▶ **YOUR TASK**
How many lines in the entries below contain the word "label"? Reply with only the number.

▶ **DATA TO USE**

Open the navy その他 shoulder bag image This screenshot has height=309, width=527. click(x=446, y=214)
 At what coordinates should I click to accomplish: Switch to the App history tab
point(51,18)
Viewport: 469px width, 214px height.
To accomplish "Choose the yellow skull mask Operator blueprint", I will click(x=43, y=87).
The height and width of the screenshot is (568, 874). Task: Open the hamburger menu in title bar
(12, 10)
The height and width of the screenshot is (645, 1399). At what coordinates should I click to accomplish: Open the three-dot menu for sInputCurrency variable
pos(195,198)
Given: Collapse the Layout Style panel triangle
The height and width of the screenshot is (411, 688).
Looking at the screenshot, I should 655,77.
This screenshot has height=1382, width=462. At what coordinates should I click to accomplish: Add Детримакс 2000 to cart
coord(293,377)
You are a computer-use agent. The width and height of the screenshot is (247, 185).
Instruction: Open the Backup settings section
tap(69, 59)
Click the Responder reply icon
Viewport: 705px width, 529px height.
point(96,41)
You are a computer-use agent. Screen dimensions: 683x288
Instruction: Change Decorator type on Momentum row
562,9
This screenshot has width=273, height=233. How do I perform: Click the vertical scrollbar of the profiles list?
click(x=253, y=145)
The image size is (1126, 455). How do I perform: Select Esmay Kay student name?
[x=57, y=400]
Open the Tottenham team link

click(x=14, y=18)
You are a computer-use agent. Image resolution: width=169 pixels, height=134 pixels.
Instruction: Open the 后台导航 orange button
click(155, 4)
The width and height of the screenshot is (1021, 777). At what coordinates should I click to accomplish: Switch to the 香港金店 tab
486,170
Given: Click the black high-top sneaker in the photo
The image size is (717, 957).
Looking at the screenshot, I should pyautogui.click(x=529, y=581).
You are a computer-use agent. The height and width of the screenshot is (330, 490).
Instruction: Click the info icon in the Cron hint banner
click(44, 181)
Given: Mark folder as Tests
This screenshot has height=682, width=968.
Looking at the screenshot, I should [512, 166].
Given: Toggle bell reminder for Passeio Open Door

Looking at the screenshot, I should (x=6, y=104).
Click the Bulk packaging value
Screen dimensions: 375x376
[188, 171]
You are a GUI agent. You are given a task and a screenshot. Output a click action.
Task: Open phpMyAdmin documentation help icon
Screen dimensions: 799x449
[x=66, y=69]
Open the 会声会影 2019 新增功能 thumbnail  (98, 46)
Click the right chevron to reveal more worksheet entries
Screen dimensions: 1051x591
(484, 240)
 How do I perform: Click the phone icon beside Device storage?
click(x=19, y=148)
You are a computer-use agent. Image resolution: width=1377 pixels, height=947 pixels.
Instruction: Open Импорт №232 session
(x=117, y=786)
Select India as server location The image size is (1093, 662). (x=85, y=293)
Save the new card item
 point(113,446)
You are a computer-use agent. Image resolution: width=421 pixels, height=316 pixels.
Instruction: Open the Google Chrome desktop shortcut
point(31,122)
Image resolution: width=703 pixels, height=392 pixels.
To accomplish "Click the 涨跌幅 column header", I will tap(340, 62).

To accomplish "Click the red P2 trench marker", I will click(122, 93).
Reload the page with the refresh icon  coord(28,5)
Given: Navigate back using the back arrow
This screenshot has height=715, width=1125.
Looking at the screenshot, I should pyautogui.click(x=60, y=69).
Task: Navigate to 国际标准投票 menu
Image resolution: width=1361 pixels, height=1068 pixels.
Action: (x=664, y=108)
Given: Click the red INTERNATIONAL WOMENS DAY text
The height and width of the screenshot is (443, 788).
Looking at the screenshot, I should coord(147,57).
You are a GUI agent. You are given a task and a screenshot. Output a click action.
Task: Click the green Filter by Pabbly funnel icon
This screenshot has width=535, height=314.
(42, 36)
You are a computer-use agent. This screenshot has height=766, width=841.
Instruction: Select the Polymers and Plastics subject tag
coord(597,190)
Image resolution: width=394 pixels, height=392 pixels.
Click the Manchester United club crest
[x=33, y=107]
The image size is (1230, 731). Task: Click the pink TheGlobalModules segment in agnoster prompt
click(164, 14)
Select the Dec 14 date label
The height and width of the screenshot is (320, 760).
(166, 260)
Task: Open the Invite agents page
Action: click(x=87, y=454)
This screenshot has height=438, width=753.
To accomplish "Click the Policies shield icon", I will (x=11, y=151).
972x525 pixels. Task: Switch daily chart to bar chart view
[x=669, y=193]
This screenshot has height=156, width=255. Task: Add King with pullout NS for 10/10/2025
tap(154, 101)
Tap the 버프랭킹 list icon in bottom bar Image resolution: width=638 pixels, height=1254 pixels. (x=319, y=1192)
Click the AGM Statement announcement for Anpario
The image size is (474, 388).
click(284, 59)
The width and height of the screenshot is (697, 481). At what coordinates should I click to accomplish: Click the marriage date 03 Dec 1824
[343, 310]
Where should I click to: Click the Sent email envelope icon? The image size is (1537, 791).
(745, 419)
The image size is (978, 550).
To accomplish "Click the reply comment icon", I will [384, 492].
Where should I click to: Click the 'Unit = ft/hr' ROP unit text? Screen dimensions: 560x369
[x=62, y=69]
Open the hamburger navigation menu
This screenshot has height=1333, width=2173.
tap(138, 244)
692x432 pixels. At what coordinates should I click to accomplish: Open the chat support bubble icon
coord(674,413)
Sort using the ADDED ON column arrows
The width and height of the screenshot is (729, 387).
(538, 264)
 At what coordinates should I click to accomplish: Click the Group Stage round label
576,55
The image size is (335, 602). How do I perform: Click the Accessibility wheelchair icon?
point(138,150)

▶ **COMPLETE OUTPUT**
2